Florida A&M Students Sue the State for Alleged Racial Discrimination in University Funding

Standing brick sign saying "Florida A&M University Established 1887

“Our school has always made a little go a long way, but we shouldn’t have to,” said Britney Denton, a first-year doctoral student at FAMU.

Six students from Florida Agricultural & Mechanical University have filed a class action lawsuit against the state of Florida.

The students are suing the state for alleged racial discrimination, claiming that political leaders purposely withheld equal funding from the historically Black University compared to the University of Florida, a predominantly white institution.

"Throughout its history and up to the present day, Florida has purposefully engaged in a pattern and practice of racial discrimination, principally through disparate funding, that has prevented HBCUs, including FAMU, from achieving parity with their traditionally White institution counterparts," the lawsuit alleges. 

From 1987 to 2020, FAMU has allegedly been denied about $1.3 billion in funding, according to a press release from Grant & Eisenhofer, the law firm representing the students.

Barbara Hart, an attorney and principal at Grant & Eisenhofer, told the Tallahassee Democrat that FAMU's problems with room shortages prior to the beginning of the fall semester, bug infestations, and the athletics department's understaffed personnel, all reflect the university's underfunding situation.

“Our school has always made a little go a long way, but we shouldn’t have to,” said Britney Denton, who is a listed plaintiff in the lawsuit and first-year doctoral student at FAMU’s College of Pharmacy and Pharmaceutical Studies.

“There are bright and determined people here who deserve the same level of support and quality of resources as FSU next door or any other state school in Florida," she continued. "We’re proud to be here, and we want Florida to be proud to support us, and other HBCUs, equally.”

FayeRachel Peterson, a first-year graduate student in chemistry, told CBS News that her friend at Florida State University doesn't have to worry about working while pursuing a master's degree, whereas she alleges that she was paid poorly as a research assistant at FAMU early last month. 

This realization inspired her to file the lawsuit, Peterson told the outlet.
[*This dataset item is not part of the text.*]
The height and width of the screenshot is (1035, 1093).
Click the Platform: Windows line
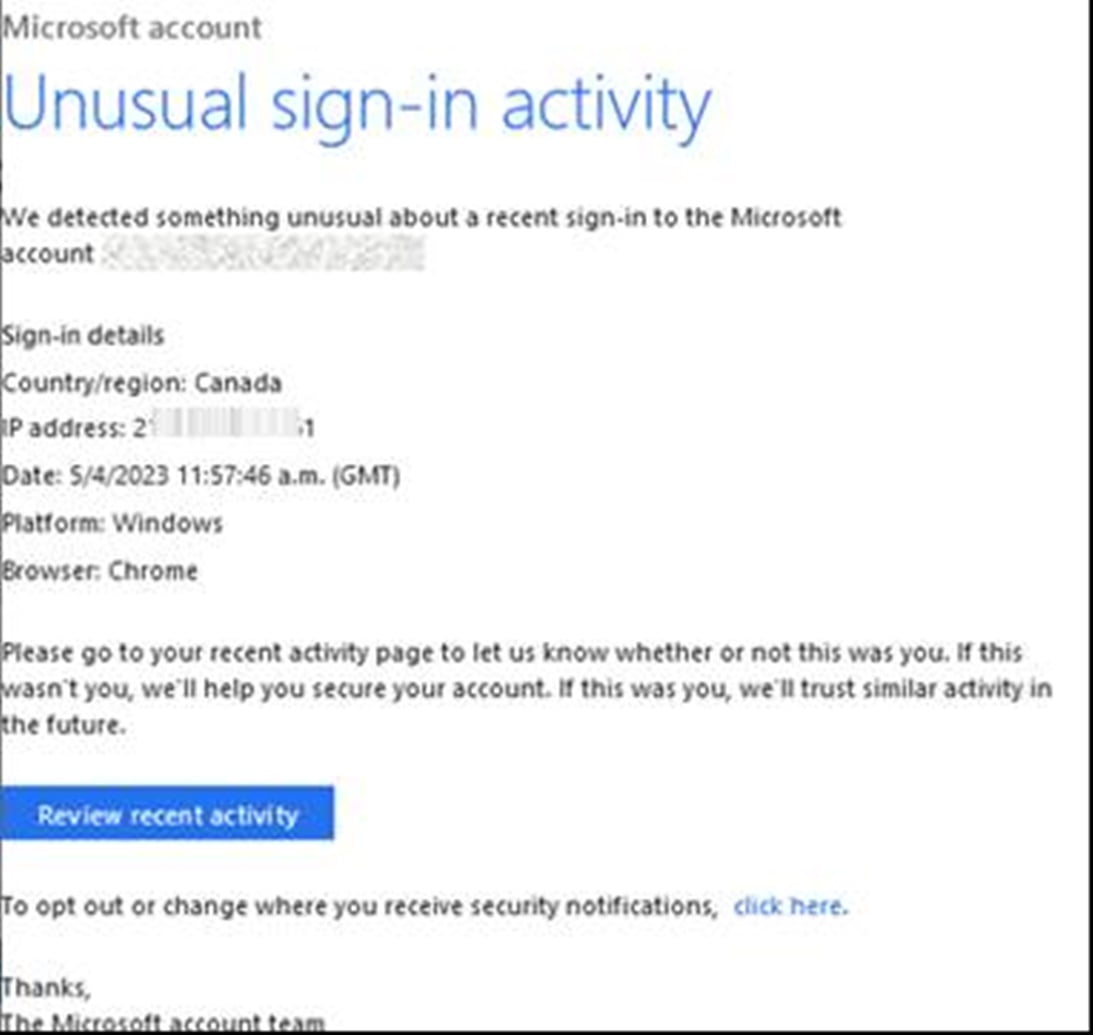tap(112, 523)
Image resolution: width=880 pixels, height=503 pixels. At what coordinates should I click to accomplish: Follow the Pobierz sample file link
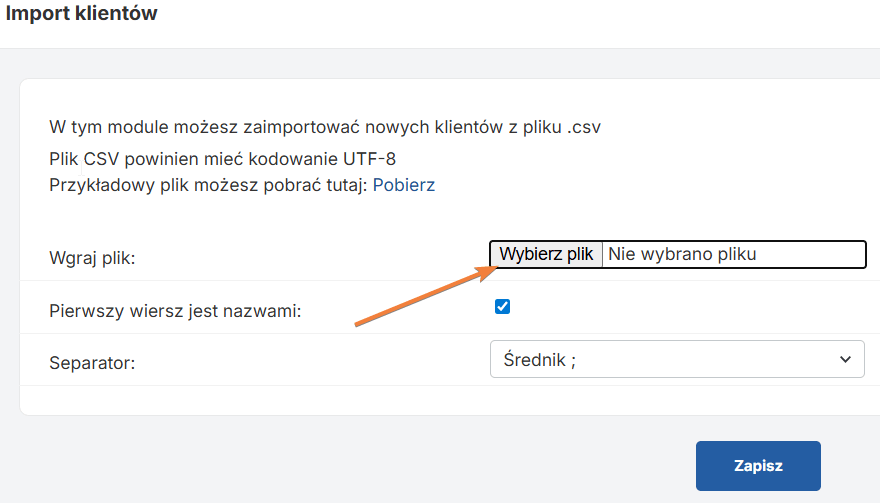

She told CBS that she thinks FAMU doesn't receive as much financing as the other Florida state universities.

"Even if I can't get more funding, I would hope in the future that other students can have better opportunities," Peterson told CBS MoneyWatch. 

The students are asking a Florida court to order state officials to reimburse FAMU for the state aid it allegedly should have received and start giving the school the same amount of per-student funding as the University of Florida within the next five years, Hart told CBS Money Watch.

The State University System of Florida told Inside Edition Digital that is is not in their policy to comment on pending litigation. Gov. Ron DeSantis' office has not responded to Inside Edition Digital’s request for comment.